September 12, 1980 coup: Glorifying coup leader Evren
In the wake of the bloody 1980 coup led by Chief of General Staff Gen. Kenan Evren, who toppled the coalition government of center-right leader Süleyman Demirel, Gülen wrote an editorial for the organization's Sızıntı (Leak) magazine in which he praised the brutal overthrow of the government.
After the coup, a state of emergency was declared, thousands were unlawfully detained and some tortured to death, the Constitution was suspended, political parties were closed and their leaders were questioned, prosecuted and imprisoned.
In the editorial titled "The Last Outpost," Gülen praised the coup. "This is a victory by which the enemy is captured, the body [the government] is cleansed of viruses and has returned to its roots," he said in the article, implying that the military intervention somehow helped Turkey protect its democracy."A deeper move was needed to eliminate the cancer the body was suffering," he added.
"And now, in delight and hope, we consider this last awakening a signal of the existence of the last outpost. It is our wish that the Mehmetçik [a nickname for Turkish soldiers] who have come as a godsend, work their way through this transformation and succeed," he wrote.
In a 2005 interview with the Milliyet daily, Gülen said Evren could "go to heaven" for making religious education compulsory in primary and high schools.
February 28, 1997 coup: Opportunist imam against crackdowns
Another military intervention into politics that Turkey suffered was the "postmodern coup" of Feb. 28, 1997, when Gülen once again took center stage during the hard days the nation was going through.
"You have failed, now quit," and, "The military is more democratic [than politicians and civilians]." These were the remarks Gülen made that made headlines in major newspapers at the time.

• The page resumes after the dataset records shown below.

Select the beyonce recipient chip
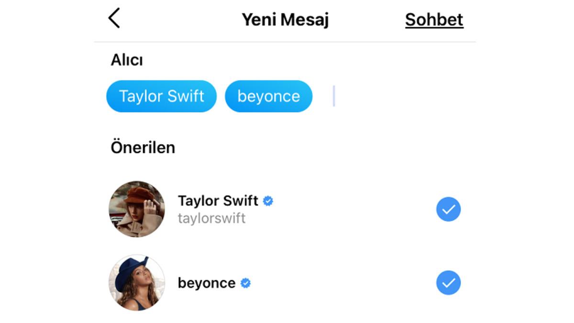574x323 pixels. point(268,96)
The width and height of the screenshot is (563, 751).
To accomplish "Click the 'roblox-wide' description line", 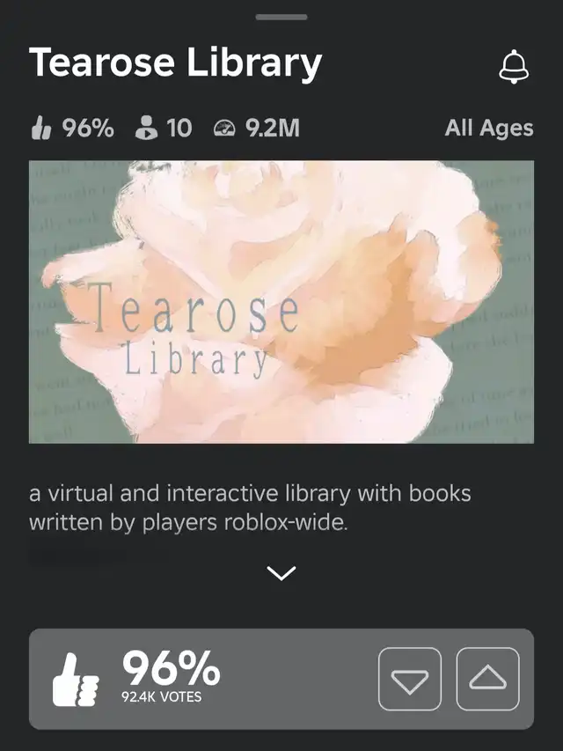I will pyautogui.click(x=188, y=522).
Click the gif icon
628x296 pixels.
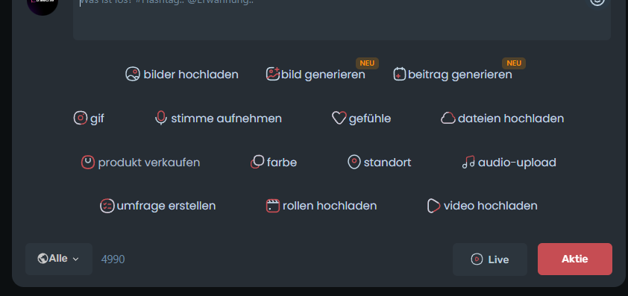click(81, 118)
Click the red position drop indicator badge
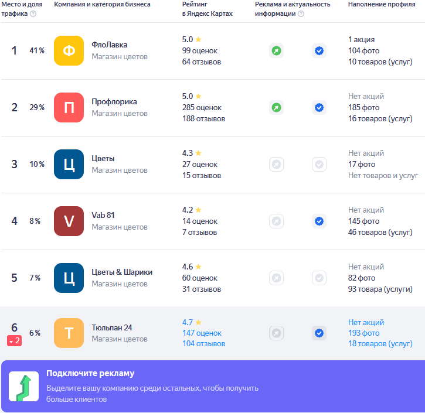This screenshot has width=425, height=413. pos(15,341)
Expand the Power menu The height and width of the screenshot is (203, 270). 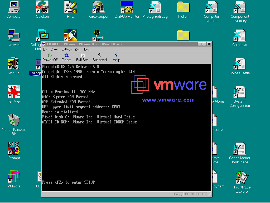[55, 49]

Gülen openly commended the intervention that led to the most sever oppression conservative society in Turkey has ever faced. Regarding the headscarf ban, he said the obligation for women to wear a headscarf is among the "non-essentials" of the religion, distorting religious law for his own sake. He also sent letters and a salute to Çevik Bir, the 1st Army commander and a symbolic figure of the coup who described it as "a balance adjustment" to democracy.